PROBLEM STATEMENT:
Every record must appear in your copy exactly as written, with no pictures.

*** DATA Section Begins ***

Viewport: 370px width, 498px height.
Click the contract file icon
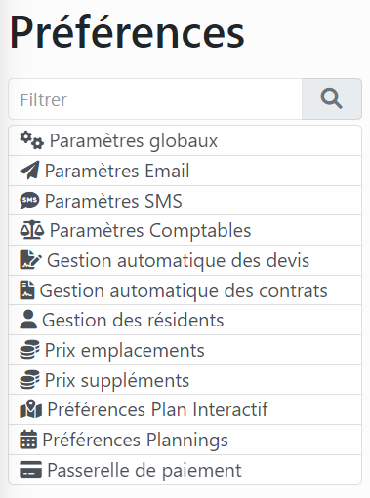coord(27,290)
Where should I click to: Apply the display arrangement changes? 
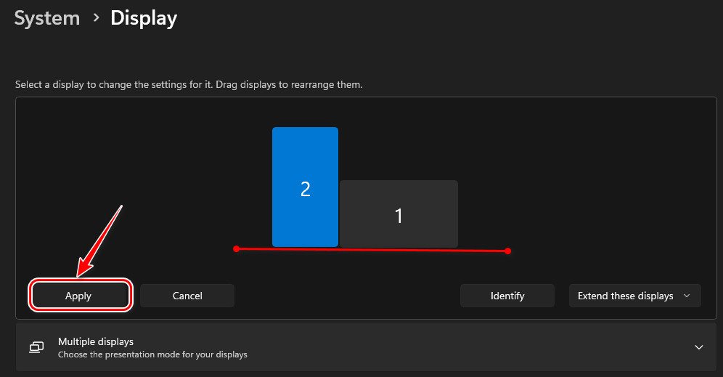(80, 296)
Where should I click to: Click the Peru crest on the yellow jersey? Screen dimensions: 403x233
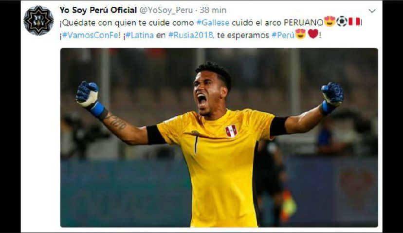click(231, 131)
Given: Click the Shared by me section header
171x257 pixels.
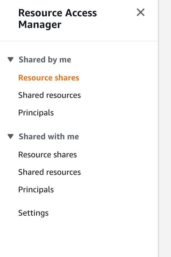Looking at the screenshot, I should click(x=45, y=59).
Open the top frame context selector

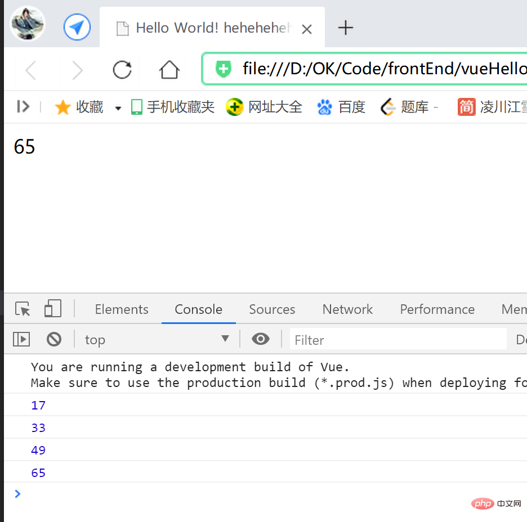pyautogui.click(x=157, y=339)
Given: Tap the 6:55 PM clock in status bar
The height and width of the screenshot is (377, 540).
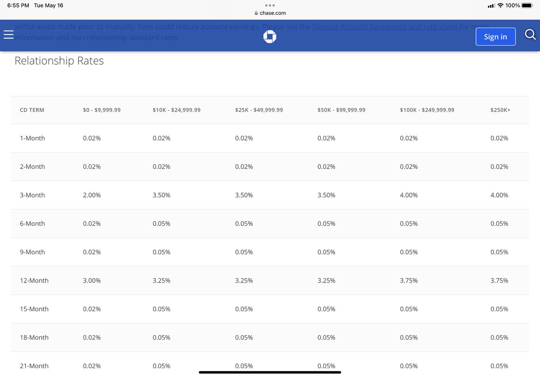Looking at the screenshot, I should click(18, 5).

*** DATA Section Ends ***

SOLUTION TO THIS PROBLEM:
Viewport: 370px width, 498px height.
Click the contract file icon
coord(27,290)
Where should I click to: Apply the display arrangement changes? 
(80, 296)
Where should I click to: Click the Peru crest on the yellow jersey? Screen dimensions: 403x233
click(231, 131)
Given: Click the Shared by me section header
171x257 pixels.
Looking at the screenshot, I should click(x=45, y=59).
Open the top frame context selector

pyautogui.click(x=157, y=339)
Given: Tap the 6:55 PM clock in status bar
The height and width of the screenshot is (377, 540).
Looking at the screenshot, I should click(18, 5).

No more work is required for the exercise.